• Try it: Go through the listing below and repeat it exactly, dropping the pictures.

Start of Data to examine

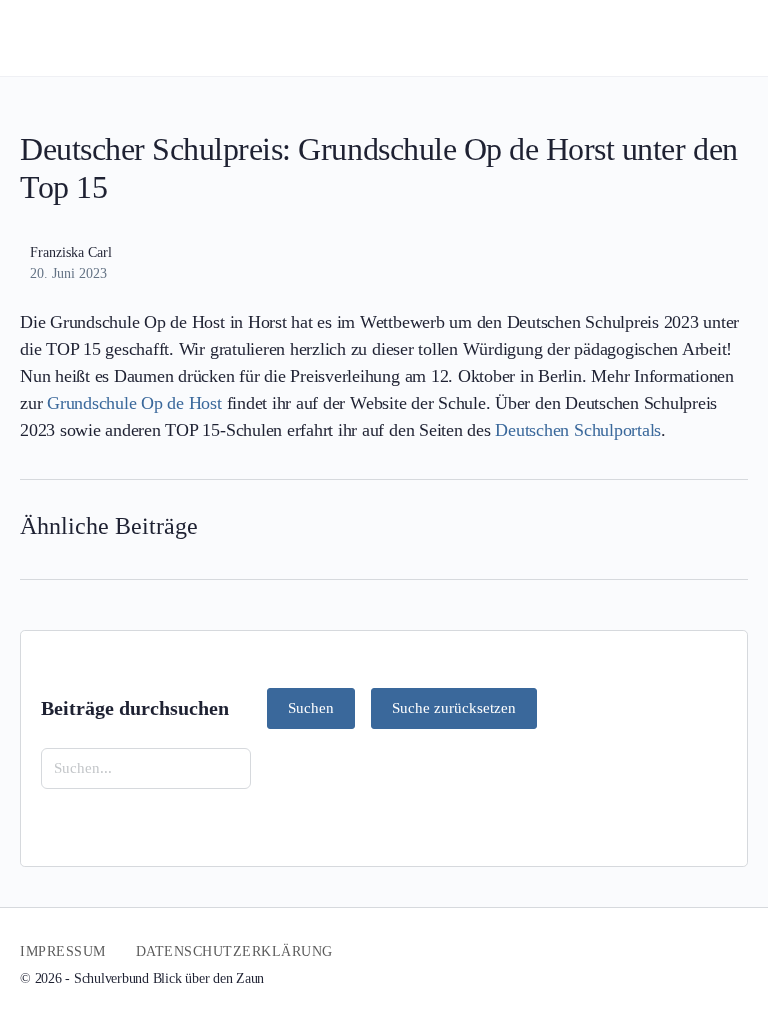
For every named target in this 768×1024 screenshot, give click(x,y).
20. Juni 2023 (68, 273)
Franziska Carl (71, 252)
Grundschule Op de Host (134, 403)
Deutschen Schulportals (578, 430)
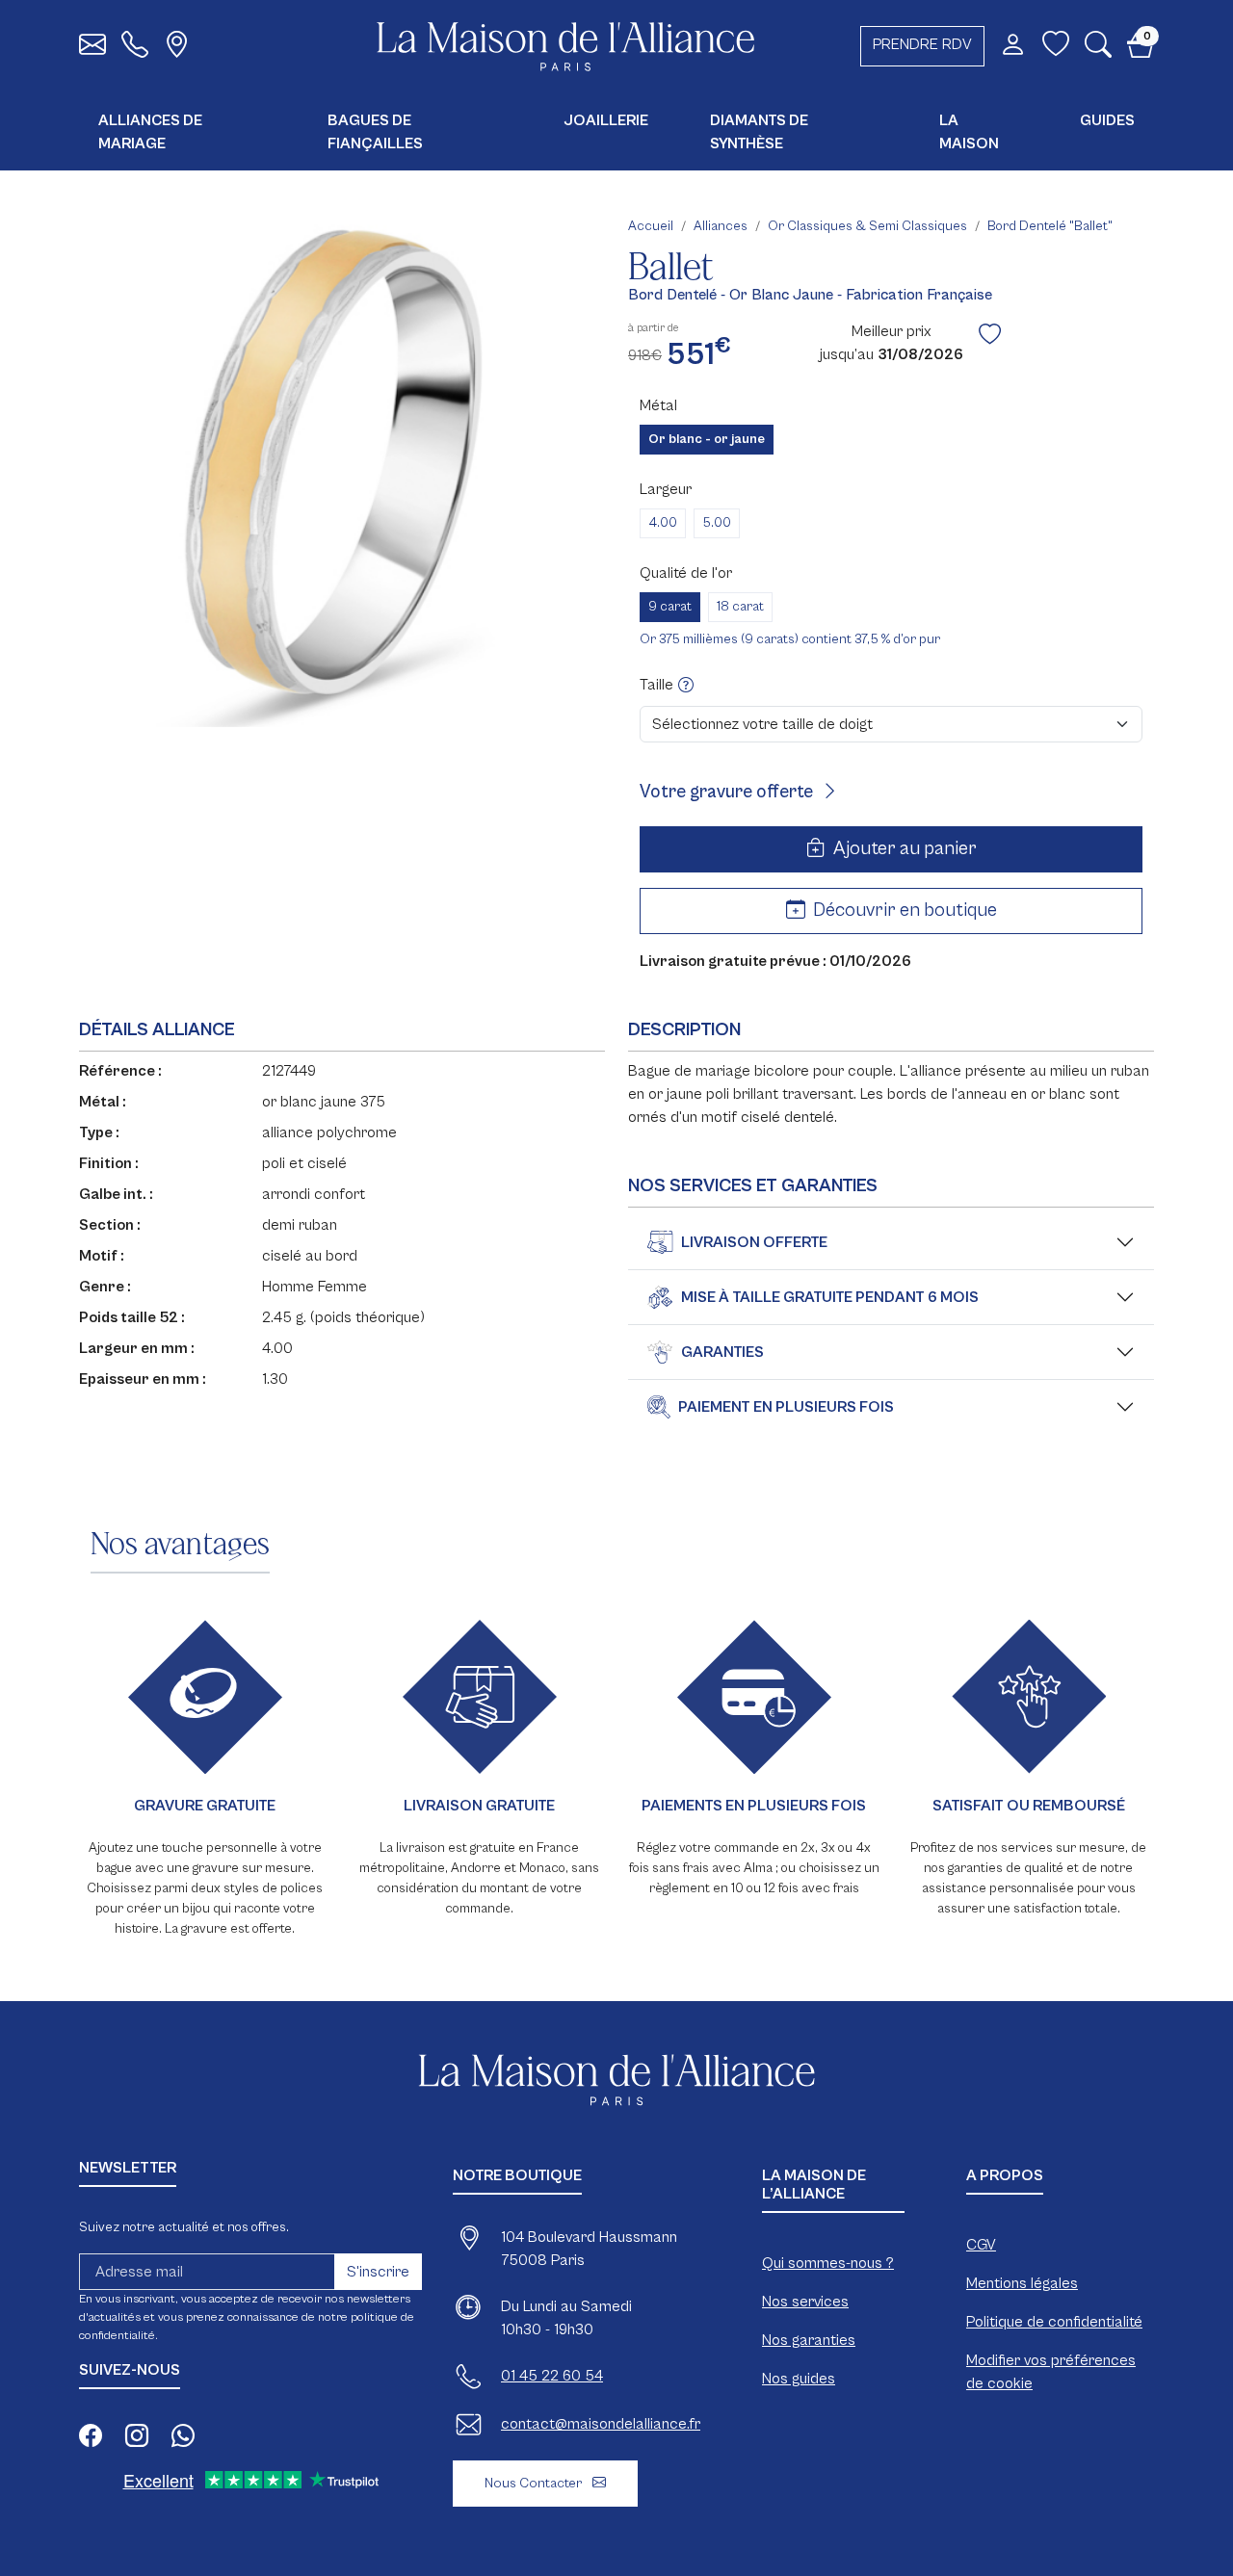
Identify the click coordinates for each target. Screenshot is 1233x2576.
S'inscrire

End of Data to examine

• Task result:
For every named target in this 768×1024 screenshot, give click(x,y).
20. Juni 2023 (68, 273)
Franziska Carl (71, 252)
Grundschule Op de Host (134, 403)
Deutschen Schulportals (578, 430)
Identify the click coordinates for each target. Screenshot is 1233x2576.
S'inscrire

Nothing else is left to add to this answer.